The Credit Union National Association, known as CUNA, gave word this week that 5,000 of the nation's credit unions had signed up at least 650,000 new customers nationwide since Sept. 29. From the press release:
(Bill Cheney, president and CEO of CUNA) said the growth is particularly noticeable at larger credit unions (those with $100 million or more in assets, which account for about 20 percent of all credit unions – but count about 80 percent of all credit union members). The CUNA survey shows that more than 70 percent of these credit unions reported they have seen growth in memberships and deposits since Sept. 29.
Cheney noted that many credit unions across the nation –whether they are realizing new members or not –are making special efforts to tap the surging interest in credit unions.
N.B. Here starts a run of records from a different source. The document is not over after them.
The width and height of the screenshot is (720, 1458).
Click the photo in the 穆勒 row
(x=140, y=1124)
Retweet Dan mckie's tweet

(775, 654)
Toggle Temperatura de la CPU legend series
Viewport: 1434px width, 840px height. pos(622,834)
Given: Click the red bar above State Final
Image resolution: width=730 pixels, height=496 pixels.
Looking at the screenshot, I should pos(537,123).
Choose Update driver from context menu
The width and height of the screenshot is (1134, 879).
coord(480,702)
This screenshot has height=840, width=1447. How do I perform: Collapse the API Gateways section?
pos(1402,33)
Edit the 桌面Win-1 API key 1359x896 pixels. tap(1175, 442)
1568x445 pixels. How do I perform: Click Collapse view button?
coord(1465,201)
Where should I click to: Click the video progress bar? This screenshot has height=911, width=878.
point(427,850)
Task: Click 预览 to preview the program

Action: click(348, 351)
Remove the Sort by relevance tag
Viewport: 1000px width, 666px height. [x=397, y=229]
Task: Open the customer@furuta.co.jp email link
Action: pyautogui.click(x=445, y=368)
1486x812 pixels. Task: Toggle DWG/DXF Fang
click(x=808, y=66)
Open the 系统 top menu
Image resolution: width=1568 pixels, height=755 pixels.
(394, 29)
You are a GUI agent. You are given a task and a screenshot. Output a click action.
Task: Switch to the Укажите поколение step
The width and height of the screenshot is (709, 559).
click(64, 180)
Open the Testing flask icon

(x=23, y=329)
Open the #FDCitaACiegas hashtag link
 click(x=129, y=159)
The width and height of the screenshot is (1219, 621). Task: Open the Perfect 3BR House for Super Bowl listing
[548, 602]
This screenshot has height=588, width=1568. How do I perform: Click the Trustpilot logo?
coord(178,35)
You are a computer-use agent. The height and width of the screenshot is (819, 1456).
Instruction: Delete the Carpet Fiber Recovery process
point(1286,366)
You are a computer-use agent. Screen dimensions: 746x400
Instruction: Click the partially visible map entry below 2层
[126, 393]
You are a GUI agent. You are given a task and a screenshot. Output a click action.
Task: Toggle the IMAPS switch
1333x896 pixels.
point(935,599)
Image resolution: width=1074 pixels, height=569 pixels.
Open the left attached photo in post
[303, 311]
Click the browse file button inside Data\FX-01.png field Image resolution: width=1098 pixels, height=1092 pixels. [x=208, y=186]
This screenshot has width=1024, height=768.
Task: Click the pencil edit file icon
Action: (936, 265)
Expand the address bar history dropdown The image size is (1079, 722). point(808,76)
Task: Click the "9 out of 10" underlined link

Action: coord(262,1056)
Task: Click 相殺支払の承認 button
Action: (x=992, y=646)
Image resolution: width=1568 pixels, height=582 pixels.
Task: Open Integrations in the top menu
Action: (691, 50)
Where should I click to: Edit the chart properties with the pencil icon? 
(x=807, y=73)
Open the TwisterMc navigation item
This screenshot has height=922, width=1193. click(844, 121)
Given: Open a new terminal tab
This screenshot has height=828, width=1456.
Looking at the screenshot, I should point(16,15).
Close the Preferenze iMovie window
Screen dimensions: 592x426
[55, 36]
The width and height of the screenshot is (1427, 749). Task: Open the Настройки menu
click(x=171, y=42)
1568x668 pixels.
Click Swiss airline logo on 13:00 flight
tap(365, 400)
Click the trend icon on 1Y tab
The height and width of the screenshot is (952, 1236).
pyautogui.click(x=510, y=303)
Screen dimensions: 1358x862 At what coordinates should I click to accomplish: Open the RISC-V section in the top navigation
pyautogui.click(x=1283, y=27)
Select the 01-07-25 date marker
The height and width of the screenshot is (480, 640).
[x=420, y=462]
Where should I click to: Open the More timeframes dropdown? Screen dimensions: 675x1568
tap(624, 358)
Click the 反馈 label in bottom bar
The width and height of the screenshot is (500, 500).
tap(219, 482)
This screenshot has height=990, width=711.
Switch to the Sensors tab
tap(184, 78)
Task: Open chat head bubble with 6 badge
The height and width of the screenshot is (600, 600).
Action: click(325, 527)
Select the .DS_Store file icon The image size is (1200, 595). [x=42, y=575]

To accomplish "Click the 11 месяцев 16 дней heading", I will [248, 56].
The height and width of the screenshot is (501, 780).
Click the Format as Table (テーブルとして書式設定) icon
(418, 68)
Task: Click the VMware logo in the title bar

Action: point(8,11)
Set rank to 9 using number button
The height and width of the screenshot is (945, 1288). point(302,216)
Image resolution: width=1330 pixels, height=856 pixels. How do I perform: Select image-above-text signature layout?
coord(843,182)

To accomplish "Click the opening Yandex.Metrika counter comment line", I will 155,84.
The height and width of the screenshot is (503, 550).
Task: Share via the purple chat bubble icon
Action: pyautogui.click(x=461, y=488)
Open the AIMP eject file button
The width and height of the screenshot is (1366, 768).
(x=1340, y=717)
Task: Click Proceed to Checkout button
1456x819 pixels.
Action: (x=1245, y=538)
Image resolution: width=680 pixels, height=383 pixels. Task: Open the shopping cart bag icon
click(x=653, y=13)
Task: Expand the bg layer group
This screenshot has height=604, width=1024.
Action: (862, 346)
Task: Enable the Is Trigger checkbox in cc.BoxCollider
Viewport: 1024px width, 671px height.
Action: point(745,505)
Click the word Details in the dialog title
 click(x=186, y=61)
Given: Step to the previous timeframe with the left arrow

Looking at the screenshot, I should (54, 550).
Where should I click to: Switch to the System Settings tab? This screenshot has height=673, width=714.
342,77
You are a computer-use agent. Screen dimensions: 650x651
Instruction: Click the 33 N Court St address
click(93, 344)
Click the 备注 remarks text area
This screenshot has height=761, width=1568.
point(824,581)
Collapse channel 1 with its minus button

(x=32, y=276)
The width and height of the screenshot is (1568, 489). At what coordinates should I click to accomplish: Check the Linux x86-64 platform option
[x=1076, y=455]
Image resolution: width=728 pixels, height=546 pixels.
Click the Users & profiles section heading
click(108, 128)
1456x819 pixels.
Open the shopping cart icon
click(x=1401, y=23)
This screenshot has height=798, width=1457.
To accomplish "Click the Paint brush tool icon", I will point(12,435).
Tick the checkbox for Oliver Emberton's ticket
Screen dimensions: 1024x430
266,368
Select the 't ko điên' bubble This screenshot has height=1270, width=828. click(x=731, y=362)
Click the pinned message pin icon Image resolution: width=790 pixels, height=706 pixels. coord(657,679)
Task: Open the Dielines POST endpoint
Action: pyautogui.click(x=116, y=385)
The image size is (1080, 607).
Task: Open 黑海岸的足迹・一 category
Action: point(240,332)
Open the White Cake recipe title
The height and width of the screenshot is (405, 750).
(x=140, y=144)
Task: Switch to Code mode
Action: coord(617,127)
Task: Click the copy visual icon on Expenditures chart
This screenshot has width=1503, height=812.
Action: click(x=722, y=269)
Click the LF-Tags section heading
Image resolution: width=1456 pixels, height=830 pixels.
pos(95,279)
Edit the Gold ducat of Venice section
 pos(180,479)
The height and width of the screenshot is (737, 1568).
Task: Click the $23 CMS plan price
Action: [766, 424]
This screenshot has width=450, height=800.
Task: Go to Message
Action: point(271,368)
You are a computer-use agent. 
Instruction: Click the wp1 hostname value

"They are conducting advertising campaigns (by themselves or cooperatively with other credit unions), sending 'switch kits' to existing members to share with family members or other prospective members, beefing up web sites, extending hours and staffing for this Saturday (Nov. 5), performing email blasts to members, maximizing social media campaigns, putting up banners in lobbies (and on their buildings), offering bonuses to members who bring in new members (and giving bonuses to new members as well)," Cheney said.
This type of response to a small monthly fee is remarkable, especially when you consider that even earlier this year, fees were showing up as, at best, a secondary consideration for those shopping for a new checking account in consumer polling.
So what changed? I think what we're seeing the confluence of two key trends: Lingering resentment stemming from the financial crisis and the bank bailouts is meeting a newfound sense of frugality coming out of tight consumer budgets and negative expectations about the economy.
Now, people are not only watching their expenses more closely than they have in years, making them more likely to notice those new banks fees, but their negative feelings about big banks are pushing them to take action to avoid those fees. It's clear we've reached some kind of a tipping point on bank fees, and big banks are going to have to be extraordinarily careful to avoid provoking this kind of a response again, if they want to avoid another mass migration.
What do you think? What's made people suddenly sit up and take notice of fees? Did you switch to a credit union recently, and if so, why?